Birkaç gün önce Güney Sudanlı üst düzey yetkililerle sohbet ederken, Güney Sudan'ın ana gövdeden ayrılmakla neler kazanıp, neler kaybettiğini vücut dillerinden anlamak gayet mümkün idi. Çünkü Güney Sudan'da bağımsızlık sonrasında asıl kazananın İsrail olduğunu sağır sultan bile çok iyi irdeleyebilmektedir.

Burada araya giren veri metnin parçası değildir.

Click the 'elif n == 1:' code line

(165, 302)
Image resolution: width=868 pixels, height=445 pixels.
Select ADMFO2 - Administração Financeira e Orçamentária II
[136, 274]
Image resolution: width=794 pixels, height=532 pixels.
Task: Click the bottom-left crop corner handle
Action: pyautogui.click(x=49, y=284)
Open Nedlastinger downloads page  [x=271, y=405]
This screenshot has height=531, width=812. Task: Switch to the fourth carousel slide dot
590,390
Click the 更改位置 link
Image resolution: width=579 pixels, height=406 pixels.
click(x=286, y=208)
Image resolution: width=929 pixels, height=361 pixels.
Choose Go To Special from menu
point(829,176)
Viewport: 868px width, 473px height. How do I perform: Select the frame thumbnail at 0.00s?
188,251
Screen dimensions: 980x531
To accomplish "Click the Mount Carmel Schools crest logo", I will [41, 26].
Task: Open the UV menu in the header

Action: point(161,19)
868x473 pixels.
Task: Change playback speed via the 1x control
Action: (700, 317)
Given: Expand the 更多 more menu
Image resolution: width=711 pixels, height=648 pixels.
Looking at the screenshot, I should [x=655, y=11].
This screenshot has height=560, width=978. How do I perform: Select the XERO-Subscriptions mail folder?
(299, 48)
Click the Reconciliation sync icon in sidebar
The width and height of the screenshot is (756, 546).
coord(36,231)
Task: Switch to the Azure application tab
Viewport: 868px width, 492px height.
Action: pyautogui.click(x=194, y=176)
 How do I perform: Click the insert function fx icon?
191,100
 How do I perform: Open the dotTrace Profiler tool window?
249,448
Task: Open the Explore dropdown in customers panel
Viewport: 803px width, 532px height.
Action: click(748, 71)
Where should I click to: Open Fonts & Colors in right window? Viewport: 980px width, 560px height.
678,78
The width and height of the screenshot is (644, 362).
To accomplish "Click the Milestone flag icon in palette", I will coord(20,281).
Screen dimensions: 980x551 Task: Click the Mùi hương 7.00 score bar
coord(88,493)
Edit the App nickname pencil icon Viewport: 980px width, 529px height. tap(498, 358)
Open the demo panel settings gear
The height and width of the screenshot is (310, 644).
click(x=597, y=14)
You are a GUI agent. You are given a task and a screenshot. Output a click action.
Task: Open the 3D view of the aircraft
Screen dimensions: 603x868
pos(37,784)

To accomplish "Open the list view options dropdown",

Bu arada çok yakın zamanda Sudan PCP Genel Başkanı Dr. Ali el Haj ile yaptığımız sohbette, dile getirdiği bir husus gayet içler acısı olsa gerek. Güney Sudan’da , bazı mahalli diller yanında asıl Arapça dilinin 'lingo franco' olmasına rağmen, şu anda İngilizcenin resmi dil olarak benimsenmesi düşündürücü olup, üzerinde önemle durulması gereken bir husustur. Dr. Ali Bey, Güney Sudan'da resmi dilin İngilizce olmasının ana gayesinin ileride Güney Sudan’ın, Kuzey Sudan ile birleşebilme umudunun önünü kesmeye yönelik olduğunu ifade ederken haklılığını ortaya koymakta idi.